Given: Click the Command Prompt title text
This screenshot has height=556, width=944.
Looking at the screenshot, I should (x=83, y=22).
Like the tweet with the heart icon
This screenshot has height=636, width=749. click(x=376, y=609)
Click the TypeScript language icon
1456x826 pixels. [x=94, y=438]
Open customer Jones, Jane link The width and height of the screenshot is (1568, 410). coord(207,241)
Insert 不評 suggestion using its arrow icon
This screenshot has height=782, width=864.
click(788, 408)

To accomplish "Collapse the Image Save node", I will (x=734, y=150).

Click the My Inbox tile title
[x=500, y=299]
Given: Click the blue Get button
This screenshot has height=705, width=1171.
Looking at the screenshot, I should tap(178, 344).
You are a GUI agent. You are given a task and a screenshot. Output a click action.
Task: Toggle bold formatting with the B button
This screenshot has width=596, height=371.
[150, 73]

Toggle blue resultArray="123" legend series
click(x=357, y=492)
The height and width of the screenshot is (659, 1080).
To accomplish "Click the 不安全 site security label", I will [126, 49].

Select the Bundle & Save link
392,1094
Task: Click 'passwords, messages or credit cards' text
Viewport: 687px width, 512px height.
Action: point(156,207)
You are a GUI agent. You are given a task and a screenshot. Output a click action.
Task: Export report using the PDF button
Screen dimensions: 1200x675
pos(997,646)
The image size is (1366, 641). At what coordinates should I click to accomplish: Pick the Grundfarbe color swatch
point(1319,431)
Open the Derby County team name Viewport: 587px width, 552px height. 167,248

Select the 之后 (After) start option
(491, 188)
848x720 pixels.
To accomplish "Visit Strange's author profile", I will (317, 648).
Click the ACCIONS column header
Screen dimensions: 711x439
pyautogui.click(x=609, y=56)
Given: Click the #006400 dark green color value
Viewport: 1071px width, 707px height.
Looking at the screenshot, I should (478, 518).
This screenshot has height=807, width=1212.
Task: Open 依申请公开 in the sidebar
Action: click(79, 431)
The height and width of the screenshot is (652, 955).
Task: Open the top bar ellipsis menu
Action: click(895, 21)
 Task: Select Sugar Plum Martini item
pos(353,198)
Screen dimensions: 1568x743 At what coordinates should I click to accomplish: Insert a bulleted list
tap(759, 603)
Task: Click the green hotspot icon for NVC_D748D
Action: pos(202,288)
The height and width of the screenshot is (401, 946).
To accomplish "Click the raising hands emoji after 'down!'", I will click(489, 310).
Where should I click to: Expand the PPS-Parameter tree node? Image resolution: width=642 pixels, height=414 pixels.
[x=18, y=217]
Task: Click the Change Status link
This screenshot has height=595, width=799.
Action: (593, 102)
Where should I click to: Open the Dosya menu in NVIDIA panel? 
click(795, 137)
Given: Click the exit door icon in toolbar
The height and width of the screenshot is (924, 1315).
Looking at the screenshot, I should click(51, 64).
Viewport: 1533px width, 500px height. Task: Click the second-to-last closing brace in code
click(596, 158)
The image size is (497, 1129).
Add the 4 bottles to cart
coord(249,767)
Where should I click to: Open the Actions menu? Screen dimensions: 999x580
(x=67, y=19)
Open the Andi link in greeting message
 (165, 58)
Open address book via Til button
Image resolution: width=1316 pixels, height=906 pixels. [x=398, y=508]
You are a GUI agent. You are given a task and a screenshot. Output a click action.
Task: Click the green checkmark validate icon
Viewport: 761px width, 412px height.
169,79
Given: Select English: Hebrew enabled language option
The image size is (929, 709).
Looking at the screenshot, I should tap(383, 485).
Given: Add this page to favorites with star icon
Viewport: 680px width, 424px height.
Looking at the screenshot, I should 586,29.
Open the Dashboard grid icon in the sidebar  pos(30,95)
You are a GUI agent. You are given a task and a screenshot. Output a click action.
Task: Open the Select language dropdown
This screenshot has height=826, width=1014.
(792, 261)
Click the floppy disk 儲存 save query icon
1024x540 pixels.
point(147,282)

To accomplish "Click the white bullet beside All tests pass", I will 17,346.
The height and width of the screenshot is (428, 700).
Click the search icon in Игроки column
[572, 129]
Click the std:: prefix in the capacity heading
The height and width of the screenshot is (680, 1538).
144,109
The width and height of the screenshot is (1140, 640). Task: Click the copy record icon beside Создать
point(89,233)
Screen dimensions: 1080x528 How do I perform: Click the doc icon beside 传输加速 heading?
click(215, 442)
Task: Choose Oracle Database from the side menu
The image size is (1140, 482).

* * * *

◆ GOAL OF THE EXERCISE ◆
Among the lines above, show every one that contains the string "text".

◆ EXPECTED ANSWER ◆
Given: Click the Command Prompt title text
Task: Click 'passwords, messages or credit cards' text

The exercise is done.